> How to complete this task:
Track down every line below that holds "info" and copy it.

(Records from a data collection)
== == ==

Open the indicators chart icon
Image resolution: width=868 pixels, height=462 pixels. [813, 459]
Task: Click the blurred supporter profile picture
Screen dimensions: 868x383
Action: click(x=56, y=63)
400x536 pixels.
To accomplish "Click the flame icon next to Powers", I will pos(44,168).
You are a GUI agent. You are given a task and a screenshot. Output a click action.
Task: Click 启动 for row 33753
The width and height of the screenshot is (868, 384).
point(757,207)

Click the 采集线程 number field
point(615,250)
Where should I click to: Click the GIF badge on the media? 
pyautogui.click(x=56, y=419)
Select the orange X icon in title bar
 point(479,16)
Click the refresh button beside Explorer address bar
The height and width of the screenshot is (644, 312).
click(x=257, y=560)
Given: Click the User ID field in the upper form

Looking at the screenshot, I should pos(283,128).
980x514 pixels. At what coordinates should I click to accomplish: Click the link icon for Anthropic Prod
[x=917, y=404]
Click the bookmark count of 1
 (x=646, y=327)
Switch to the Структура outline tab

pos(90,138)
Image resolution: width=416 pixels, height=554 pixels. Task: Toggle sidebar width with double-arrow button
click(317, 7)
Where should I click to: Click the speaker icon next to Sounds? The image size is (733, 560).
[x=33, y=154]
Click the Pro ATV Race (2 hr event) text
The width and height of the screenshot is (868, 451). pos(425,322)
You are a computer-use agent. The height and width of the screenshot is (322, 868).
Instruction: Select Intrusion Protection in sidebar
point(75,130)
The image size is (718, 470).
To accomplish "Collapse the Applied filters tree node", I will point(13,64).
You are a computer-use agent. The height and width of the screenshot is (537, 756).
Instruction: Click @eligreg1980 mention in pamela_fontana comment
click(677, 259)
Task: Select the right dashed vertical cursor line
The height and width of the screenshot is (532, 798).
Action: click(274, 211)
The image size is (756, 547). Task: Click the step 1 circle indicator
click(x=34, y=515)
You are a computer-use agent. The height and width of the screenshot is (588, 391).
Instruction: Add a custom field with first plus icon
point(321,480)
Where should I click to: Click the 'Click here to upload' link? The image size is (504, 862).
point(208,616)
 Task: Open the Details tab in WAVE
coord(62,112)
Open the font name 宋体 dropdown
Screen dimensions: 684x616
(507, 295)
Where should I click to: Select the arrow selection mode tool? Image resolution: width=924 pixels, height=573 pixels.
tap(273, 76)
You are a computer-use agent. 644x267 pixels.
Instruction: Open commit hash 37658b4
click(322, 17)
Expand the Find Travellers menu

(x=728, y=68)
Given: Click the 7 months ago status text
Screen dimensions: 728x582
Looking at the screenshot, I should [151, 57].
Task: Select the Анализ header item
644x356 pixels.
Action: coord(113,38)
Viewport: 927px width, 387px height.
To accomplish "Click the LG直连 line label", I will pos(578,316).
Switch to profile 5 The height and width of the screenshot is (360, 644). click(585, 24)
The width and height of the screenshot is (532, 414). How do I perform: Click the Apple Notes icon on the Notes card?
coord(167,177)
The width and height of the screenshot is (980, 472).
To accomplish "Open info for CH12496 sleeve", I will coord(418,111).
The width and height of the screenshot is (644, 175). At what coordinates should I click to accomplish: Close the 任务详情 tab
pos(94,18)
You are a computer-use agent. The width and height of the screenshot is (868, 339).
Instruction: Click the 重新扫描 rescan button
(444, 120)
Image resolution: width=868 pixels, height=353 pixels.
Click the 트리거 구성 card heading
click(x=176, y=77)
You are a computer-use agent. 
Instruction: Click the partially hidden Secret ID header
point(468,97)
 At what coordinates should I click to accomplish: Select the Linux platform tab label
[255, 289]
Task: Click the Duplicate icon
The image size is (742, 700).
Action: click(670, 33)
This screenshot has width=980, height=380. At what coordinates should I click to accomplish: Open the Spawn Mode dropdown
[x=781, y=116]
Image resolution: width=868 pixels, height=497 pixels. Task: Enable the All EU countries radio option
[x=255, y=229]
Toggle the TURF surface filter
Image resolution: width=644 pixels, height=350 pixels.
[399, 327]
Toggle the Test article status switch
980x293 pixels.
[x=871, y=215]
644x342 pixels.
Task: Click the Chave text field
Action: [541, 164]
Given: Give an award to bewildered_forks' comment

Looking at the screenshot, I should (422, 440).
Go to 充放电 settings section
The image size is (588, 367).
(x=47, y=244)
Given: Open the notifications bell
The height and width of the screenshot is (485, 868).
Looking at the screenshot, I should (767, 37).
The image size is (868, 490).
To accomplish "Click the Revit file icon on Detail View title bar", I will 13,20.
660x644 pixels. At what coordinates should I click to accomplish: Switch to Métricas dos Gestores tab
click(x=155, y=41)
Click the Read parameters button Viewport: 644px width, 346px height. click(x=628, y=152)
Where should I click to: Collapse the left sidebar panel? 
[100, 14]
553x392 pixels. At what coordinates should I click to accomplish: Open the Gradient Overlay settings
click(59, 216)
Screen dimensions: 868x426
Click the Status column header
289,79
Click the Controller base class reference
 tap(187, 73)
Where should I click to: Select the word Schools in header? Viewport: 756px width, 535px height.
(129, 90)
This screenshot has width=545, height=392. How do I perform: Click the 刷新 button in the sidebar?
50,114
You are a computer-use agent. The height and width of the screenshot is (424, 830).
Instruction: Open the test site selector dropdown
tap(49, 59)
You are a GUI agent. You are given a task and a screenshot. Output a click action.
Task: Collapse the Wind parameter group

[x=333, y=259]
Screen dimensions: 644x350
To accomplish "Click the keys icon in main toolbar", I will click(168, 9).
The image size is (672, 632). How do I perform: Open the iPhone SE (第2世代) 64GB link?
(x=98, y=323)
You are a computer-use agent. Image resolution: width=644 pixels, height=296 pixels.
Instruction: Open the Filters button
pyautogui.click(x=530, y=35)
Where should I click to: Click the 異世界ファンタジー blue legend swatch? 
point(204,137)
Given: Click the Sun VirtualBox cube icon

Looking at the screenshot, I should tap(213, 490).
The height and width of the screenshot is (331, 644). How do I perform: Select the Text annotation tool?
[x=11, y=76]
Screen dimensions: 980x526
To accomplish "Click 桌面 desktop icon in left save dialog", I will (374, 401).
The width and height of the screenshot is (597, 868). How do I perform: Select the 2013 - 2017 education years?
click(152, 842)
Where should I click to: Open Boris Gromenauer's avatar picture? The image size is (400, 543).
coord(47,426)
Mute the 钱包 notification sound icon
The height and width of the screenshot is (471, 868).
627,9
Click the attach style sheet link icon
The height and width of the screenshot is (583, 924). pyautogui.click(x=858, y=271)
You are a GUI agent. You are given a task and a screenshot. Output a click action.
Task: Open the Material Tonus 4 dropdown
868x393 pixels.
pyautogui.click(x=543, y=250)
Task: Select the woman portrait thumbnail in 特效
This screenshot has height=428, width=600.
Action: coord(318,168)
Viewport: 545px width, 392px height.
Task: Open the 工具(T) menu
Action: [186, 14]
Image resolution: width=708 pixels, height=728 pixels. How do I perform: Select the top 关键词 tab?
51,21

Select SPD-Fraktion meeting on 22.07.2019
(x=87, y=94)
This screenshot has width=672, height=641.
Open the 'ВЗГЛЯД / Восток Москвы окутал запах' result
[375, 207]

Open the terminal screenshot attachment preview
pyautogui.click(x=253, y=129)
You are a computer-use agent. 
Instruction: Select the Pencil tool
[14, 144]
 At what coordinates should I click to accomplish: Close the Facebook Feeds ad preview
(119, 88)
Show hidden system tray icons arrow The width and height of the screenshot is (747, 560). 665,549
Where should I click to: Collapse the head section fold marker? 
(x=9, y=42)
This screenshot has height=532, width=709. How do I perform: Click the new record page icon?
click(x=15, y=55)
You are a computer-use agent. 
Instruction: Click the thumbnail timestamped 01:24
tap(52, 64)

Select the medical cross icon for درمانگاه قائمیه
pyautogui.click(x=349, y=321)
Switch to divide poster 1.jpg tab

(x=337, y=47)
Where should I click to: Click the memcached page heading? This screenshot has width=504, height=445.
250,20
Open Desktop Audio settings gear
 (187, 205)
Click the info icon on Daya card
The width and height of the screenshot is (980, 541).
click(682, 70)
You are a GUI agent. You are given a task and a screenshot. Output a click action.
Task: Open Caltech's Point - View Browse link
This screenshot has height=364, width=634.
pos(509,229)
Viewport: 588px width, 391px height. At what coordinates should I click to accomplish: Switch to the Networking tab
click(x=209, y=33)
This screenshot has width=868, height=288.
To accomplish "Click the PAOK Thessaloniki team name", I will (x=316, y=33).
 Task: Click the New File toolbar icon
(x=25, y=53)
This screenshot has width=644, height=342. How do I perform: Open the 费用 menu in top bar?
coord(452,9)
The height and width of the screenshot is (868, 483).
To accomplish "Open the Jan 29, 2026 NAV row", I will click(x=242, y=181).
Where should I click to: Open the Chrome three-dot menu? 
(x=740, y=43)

== == ==

> Written answer:
To accomplish "Open info for CH12496 sleeve", I will coord(418,111).
Click the info icon on Daya card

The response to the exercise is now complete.